• _Work request_: Your task is to find every line of the data that holds the string "sidebar" and copy it.

• _Task input_:
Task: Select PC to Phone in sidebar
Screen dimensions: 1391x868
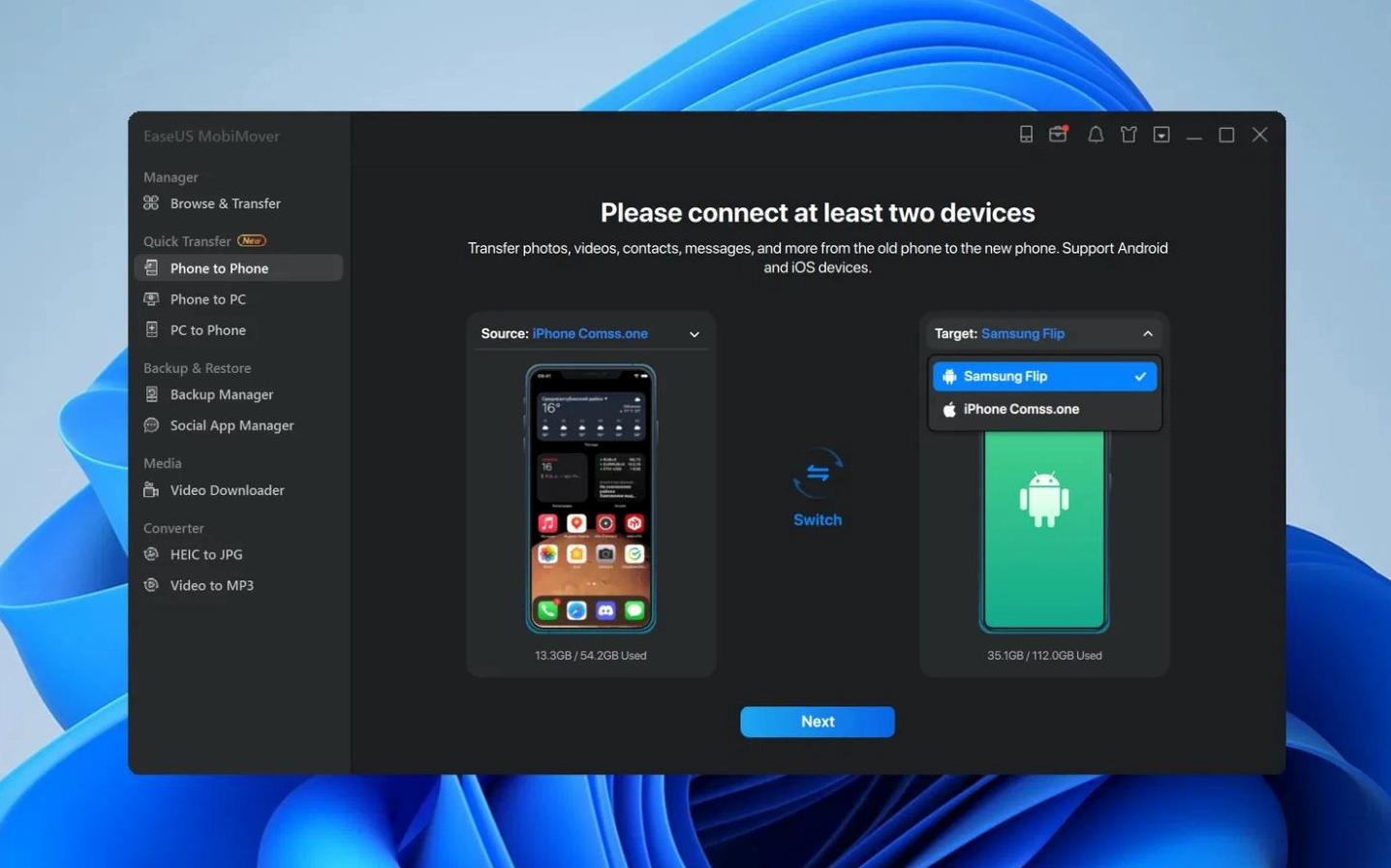Action: [x=207, y=330]
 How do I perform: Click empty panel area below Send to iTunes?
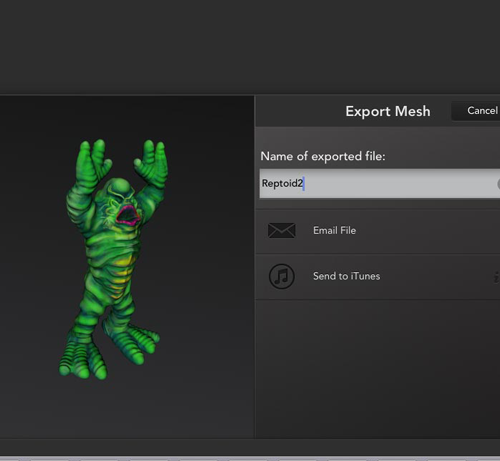378,367
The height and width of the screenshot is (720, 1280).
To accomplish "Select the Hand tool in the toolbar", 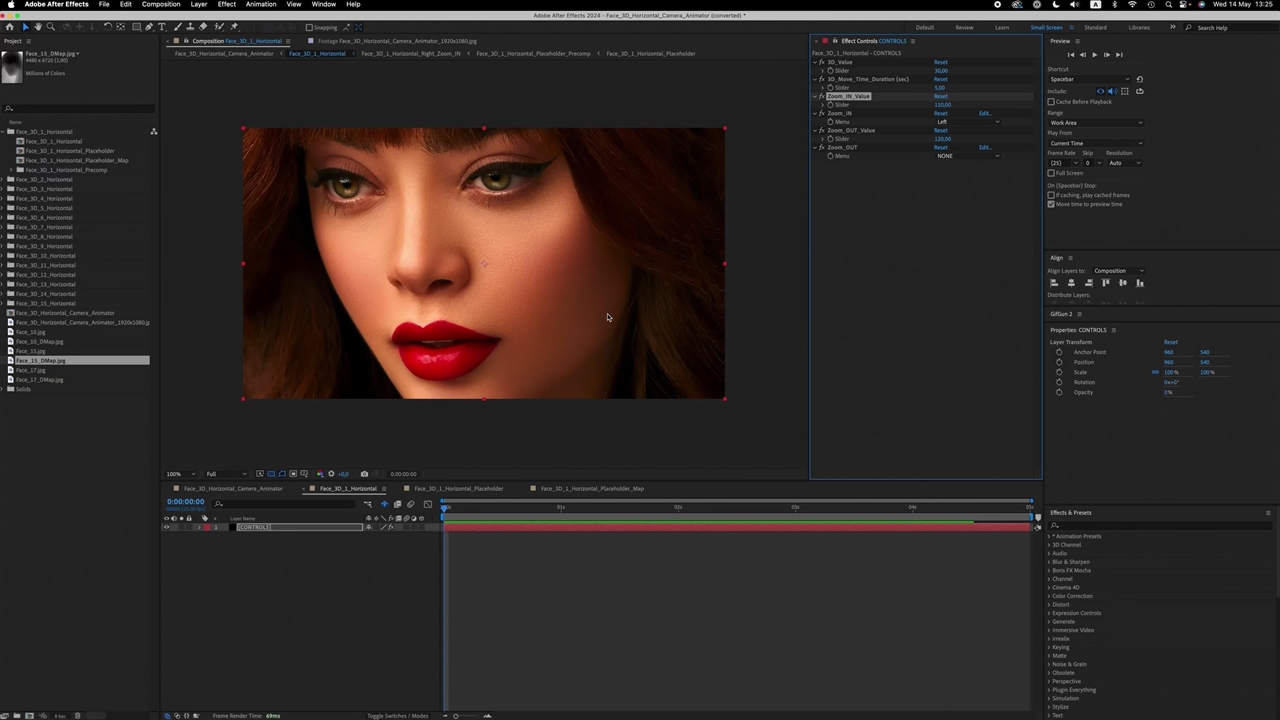I will tap(39, 27).
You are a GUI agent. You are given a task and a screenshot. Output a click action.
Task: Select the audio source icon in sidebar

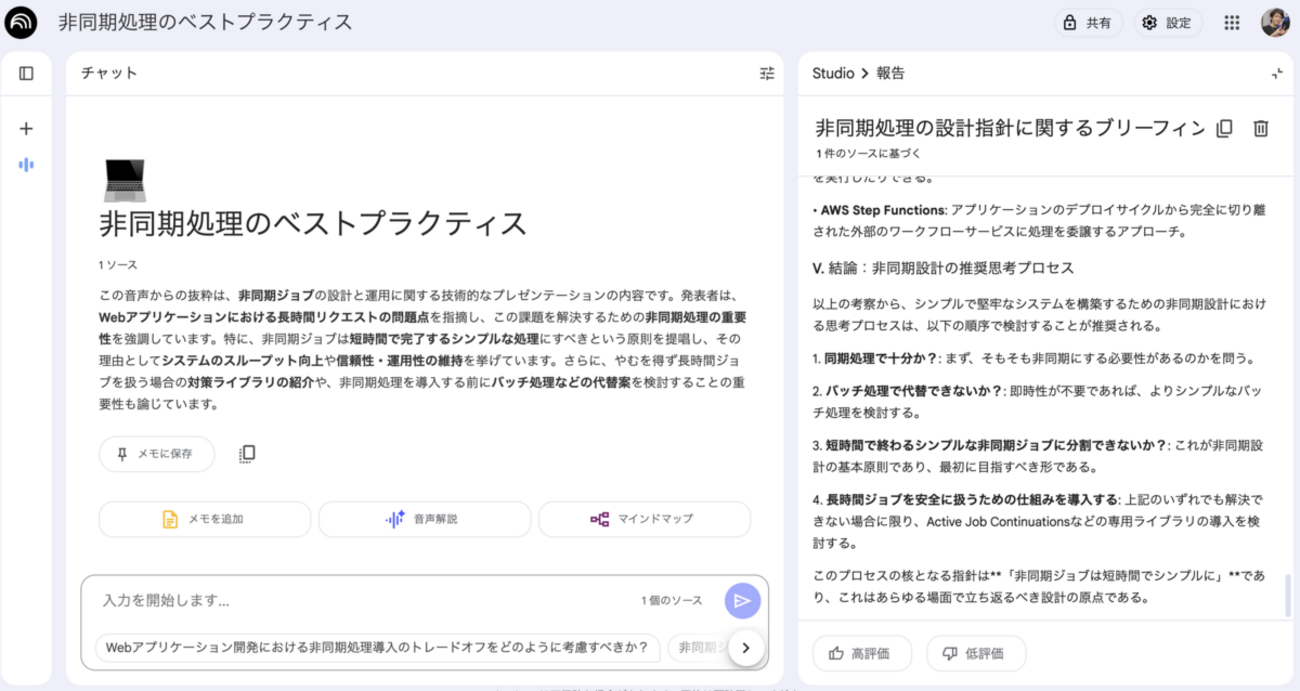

• _Worked solution_:
Task: Select PC to Phone in sidebar
Task: Select the audio source icon in sidebar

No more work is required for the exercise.